*** Provided information Section Begins ***
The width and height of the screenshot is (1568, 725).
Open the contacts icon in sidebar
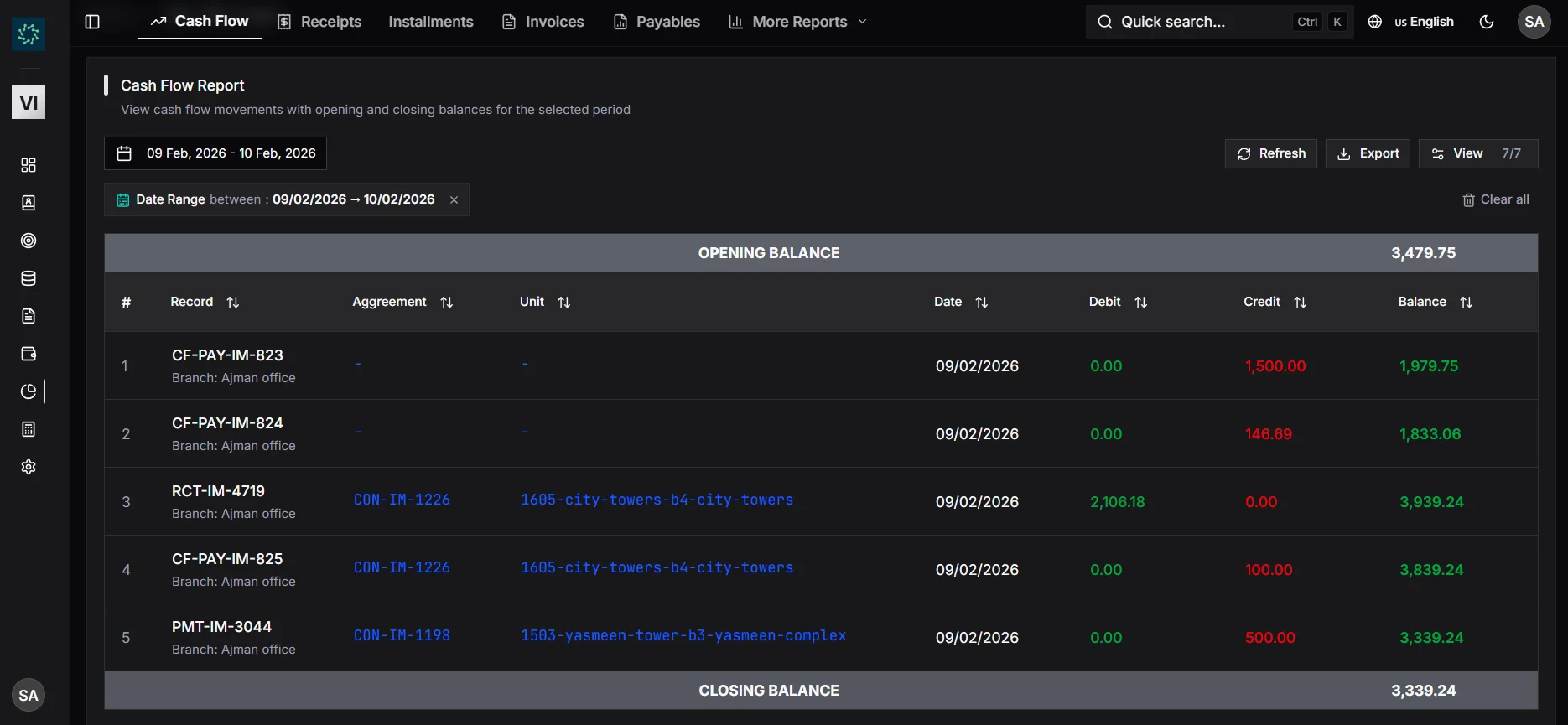pos(29,203)
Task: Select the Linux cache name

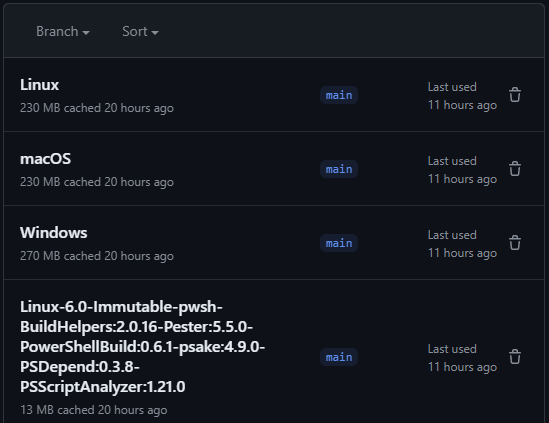Action: pos(40,85)
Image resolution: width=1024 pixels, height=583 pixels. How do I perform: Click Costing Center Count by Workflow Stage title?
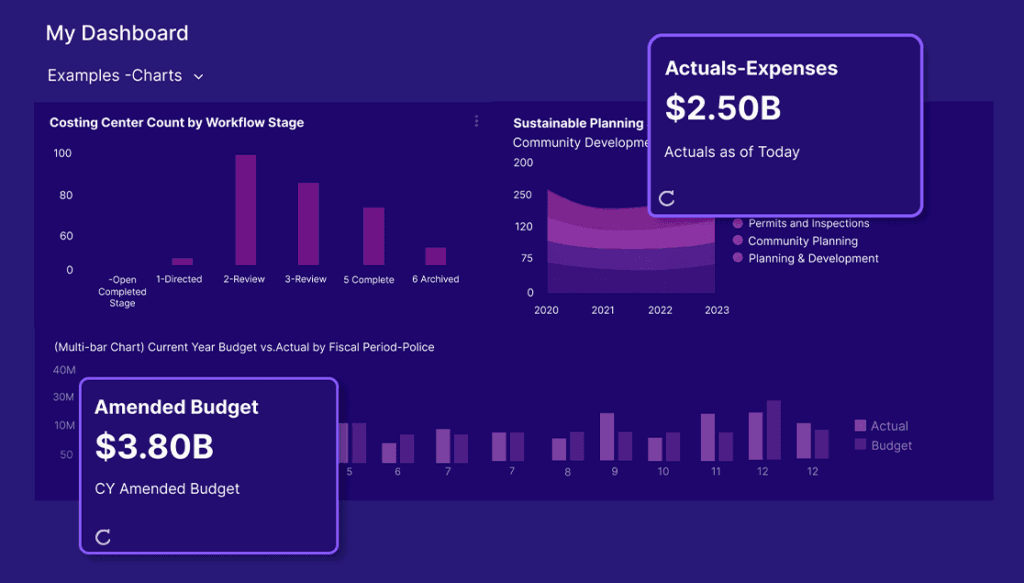[x=176, y=123]
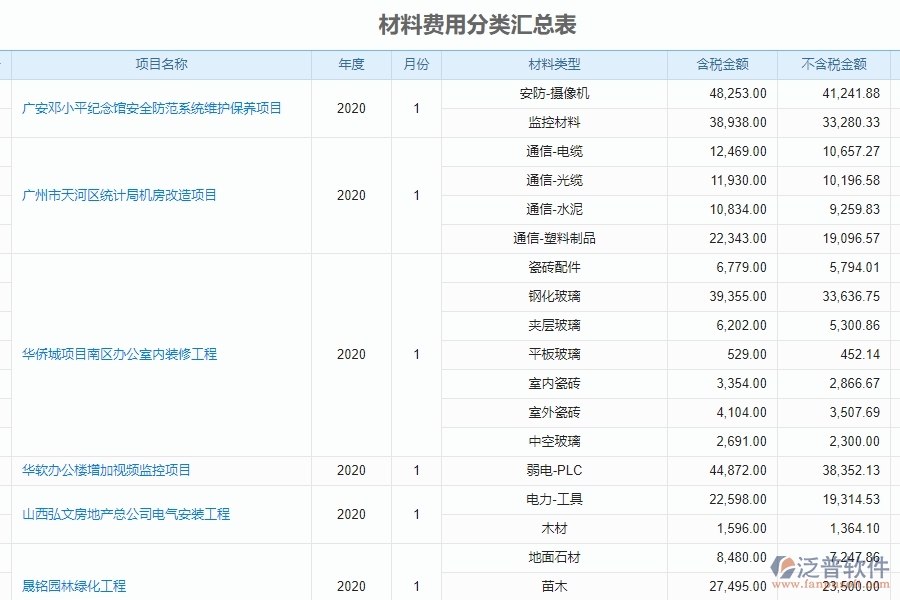Sort by the 月份 column header

[416, 64]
*** Provided information Section Ends ***
- _Task_
Leave the pictures out, then output exactly the lines from the "Open the contacts icon in sidebar" line through the end of the records above, and no others.

- _Task answer_
Open the contacts icon in sidebar
pos(29,203)
Task: Select the Linux cache name

Action: pos(40,85)
Image resolution: width=1024 pixels, height=583 pixels. How do I perform: Click Costing Center Count by Workflow Stage title?
[x=176, y=123]
Sort by the 月份 column header

[416, 64]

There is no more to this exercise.